Dataset entries:
########################################

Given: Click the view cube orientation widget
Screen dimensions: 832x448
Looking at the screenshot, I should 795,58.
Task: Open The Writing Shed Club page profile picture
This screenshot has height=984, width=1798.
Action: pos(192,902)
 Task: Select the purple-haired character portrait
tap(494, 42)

########################################

● Task brief
Copy every line above without altering a word.

● Answer to this task
Given: Click the view cube orientation widget
Screen dimensions: 832x448
Looking at the screenshot, I should 795,58.
Task: Open The Writing Shed Club page profile picture
This screenshot has height=984, width=1798.
Action: pos(192,902)
 Task: Select the purple-haired character portrait
tap(494, 42)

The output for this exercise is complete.